Sent to India to establish a branch of his father’s gunmaking firm, sailed to Australia via Mauritius with Marie Emilie Blanchard who he married soon after arrival. From grazier, to entrepreneur, flour miller, ship builder, miner and world traveller. Always willing to takes risks if there was a possibility to make a buck.
Arthur Percy Manton
The 10th and youngest son of Frederick and Emilie, born in Chile returning to Australia with his parents where he became a surveyor, later becoming involved in his families mining interests. Moved to Fiji with his brothers to grow cotton, eventually settling in Victoria.
Sidney William Manton
From a childhood accident, to teenage runaway and thief, then father of 2 girls, to time behind the Bluestone walls of Pentridge for false pretences, then the final act, bigamy! AKA John. Disowned by the Manton family.

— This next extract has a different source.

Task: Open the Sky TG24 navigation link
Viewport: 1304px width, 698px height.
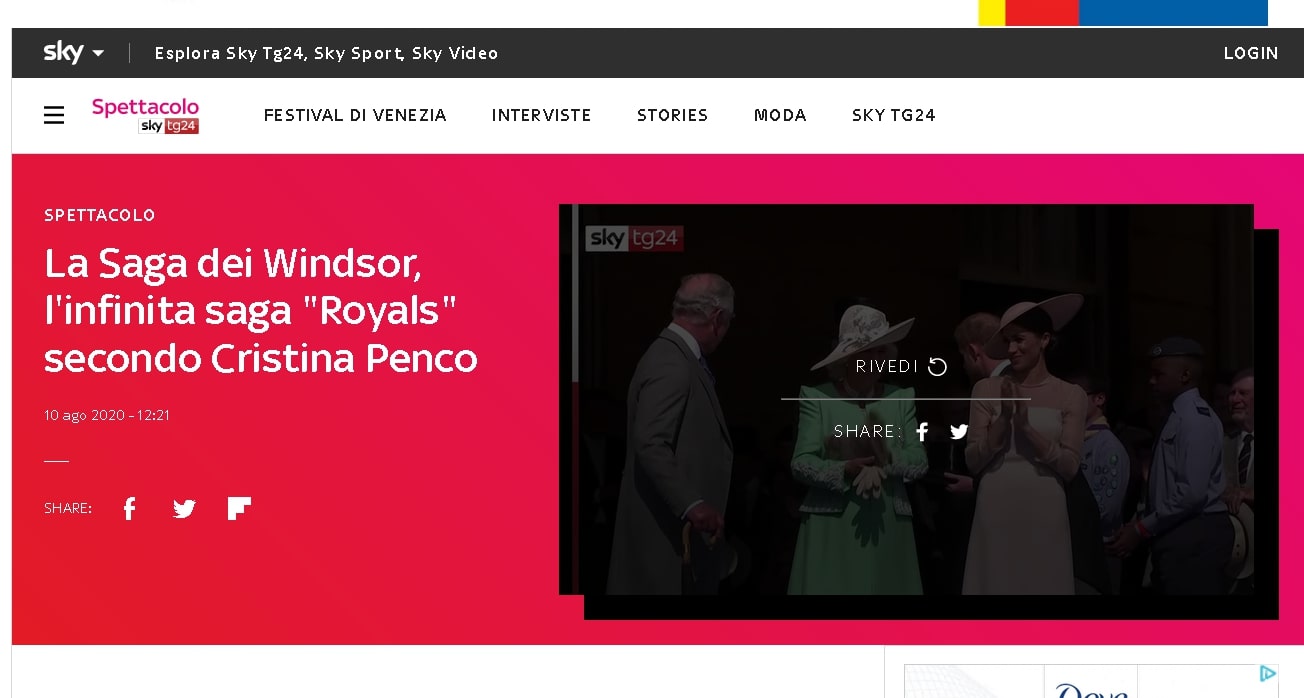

Florence Rhoda Baker nee Manton
Unassuming, gentle, devout, a caring and loving mother who died too young. Eldest daughter of Sidney and Gladys Mirriam Rhoda Manton nee Williams.

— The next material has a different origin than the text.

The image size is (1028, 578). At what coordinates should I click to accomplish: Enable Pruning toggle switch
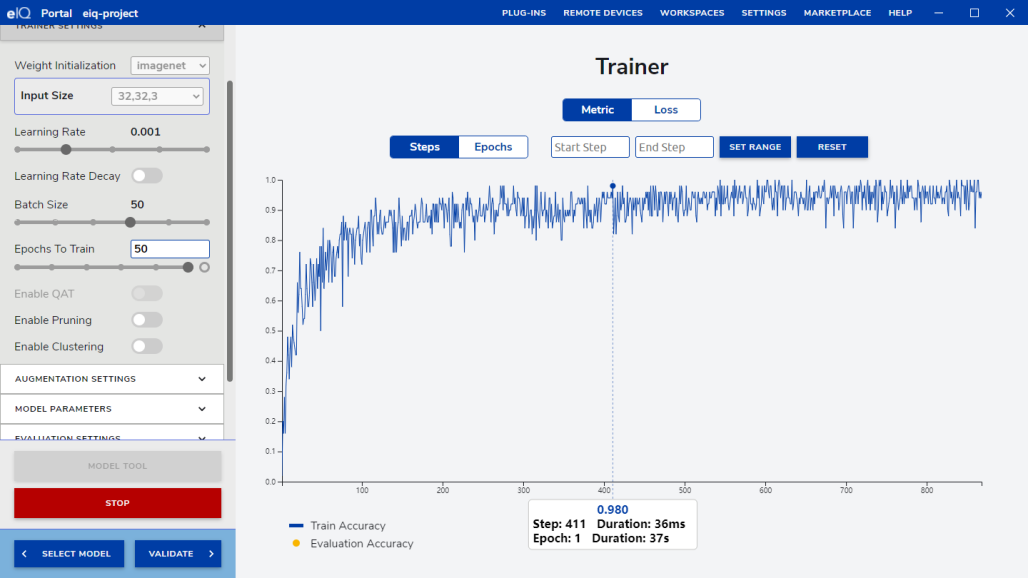point(146,320)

His obituary 1841 states he was one of the oldest members of the College of Surgeons although as yet this is not proved. Married: 1. Ann Browne 2. Mary Widowson Phillips.
John Mark Williams
An apothecary/surgeon. Sent to St Paul’s School London aged 8years. Died of an infection after doing an autopsy aged 34 years. Was married Charlotte Medley and had 2 sons and 2 daughters. 1851 Census states she was a teacher of Italian French and music. Followed her sons to Australia accompanied by her surviving daughter.
George William Williams Snr.
Sailed to Adelaide with his brother and future wife, Susanna Thorpe and father in law Thomas Dawson Thorpe. After his marriage moved to Tasmania before settling in Victoria. A schoolmaster, accountant and Customs agent was left a widower with 6 children between the age of 20 and 11 years following the death of Susanna in 1870.
George William Williams Jnr.
The eldest son of G.W. Williams Snr. was employed by the Colonial Bank in Victoria. The collapse of the economy in the 1890’s resulted in financial difficulties that he was unable to recover from. He married Jane Elizabeth Nugent Wilmot Nugent and had 5 daughters, 3 living to adulthood but only one marrying.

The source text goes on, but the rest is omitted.